• **PASSAGE PROVIDED**:

════════════════════

|
-
Apr 17th, 2002, 01:38 PM
#1
Read Word Document file
Hi...
I am Beginner for Visual Basic..I am using VB6.0..
I want to read a word document & search the word document for specified words...
i am getting problem when i read word document..
*.txt is easy & fine, but if i read *.doc some problems are rising..
it' not as such ....so if anyone know the details please let me know.
Thank you
-
Apr 17th, 2002, 01:52 PM
#2
-= B u g S l a y e r =-
not sure what u are after,
I think its something along these lines
VB Code:
Private objWord As Word.Application
Private wd As Word.Document
Private Sub Command1_Click()
Dim myRange As Range
Dim sSearchfor As String
sSearchfor = InputBox("What do u want to search for?")
If sSearchfor = "" Then Exit Sub
If objWord Is Nothing Then
Set objWord = CreateObject("Word.Application")
Else
Set objWord = GetObject(, "Word.Application")
End If
DoEvents
Set wd = objWord.Documents.Open("c:\Test.doc")

════════════════════

• **GIVEN MATERIAL**:
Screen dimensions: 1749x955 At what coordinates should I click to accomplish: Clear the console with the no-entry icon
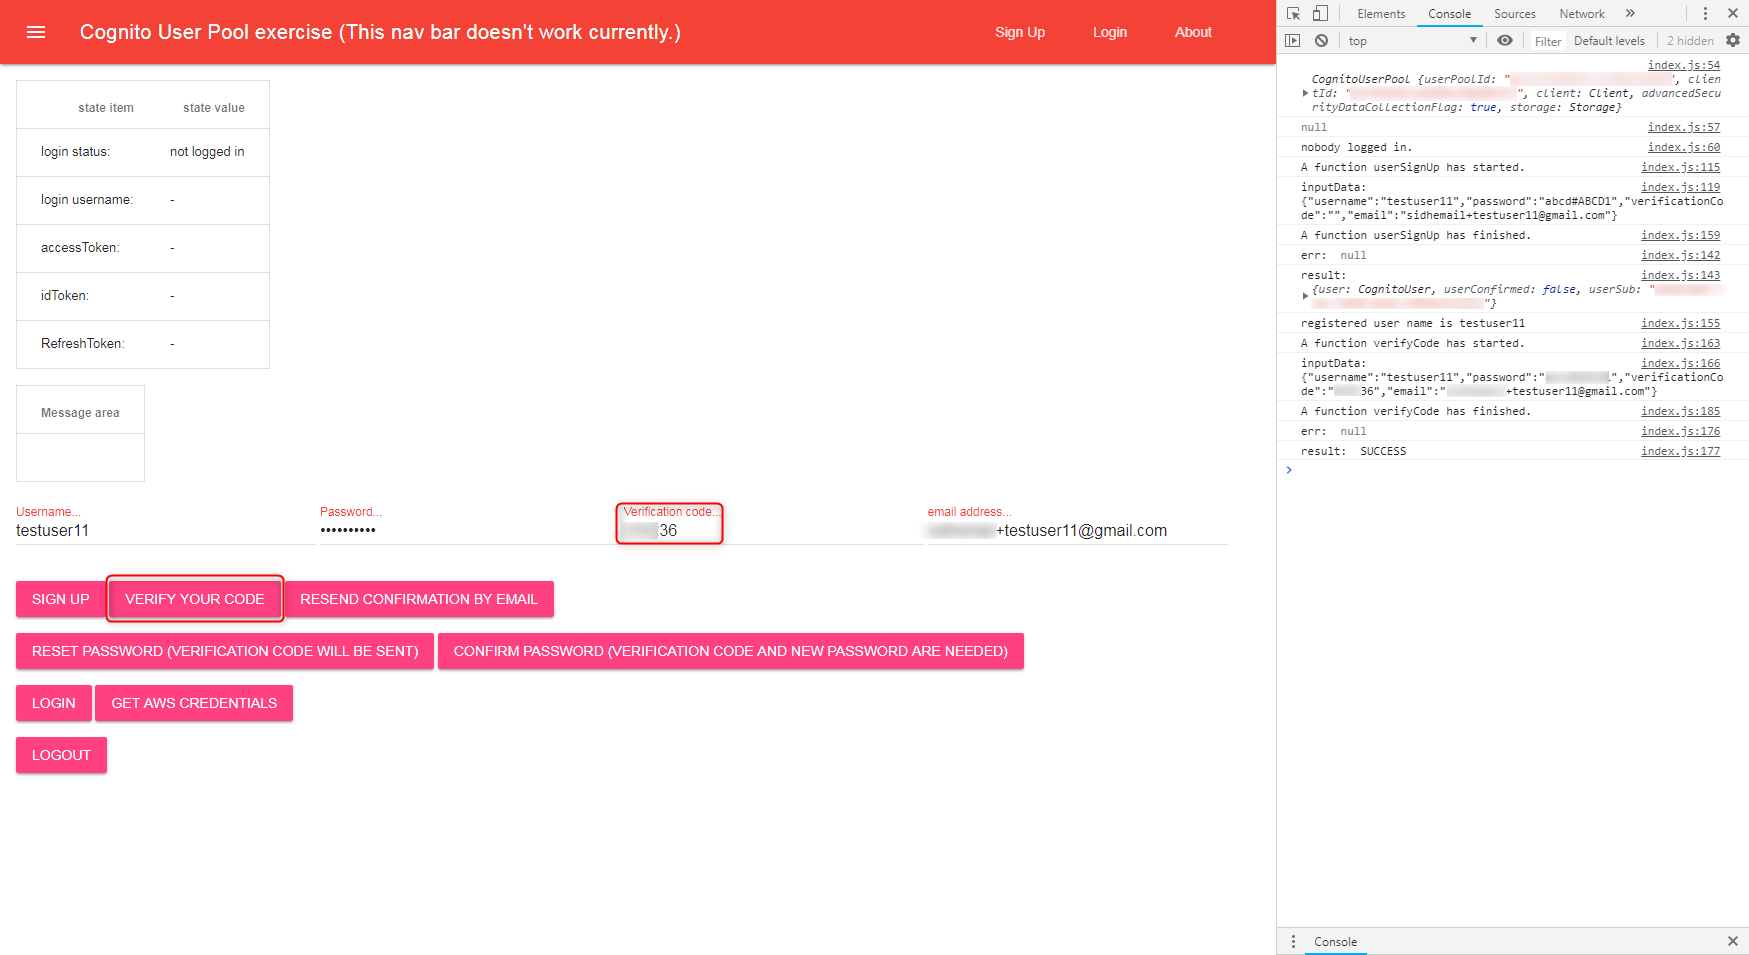(1322, 40)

════════════════════

• **THINGS TO DO**:
1. From the forum thread on reading Word documents, extract the part that opens with the words containing "I am Beginner" and closes with "let me know.".
2. Answer these questions about the forum thread on reading Word documents:
(a) Which version of Visual Basic does the first poster say they are using?
(b) What type of file does the first poster call easy to read?
(c) What file path does the code in the reply pass to Documents.Open?
Rely only on the forum thread about reading Word documents in VB6, setting the material aside.

• **ANSWER LIST**:
1.
I am Beginner for Visual Basic..I am using VB6.0..
I want to read a word document & search the word document for specified words...
i am getting problem when i read word document..
*.txt is easy & fine, but if i read *.doc some problems are rising..
it' not as such ....so if anyone know the details please let me know.

2.
(a) VB6.0
(b) *.txt
(c) c:\Test.doc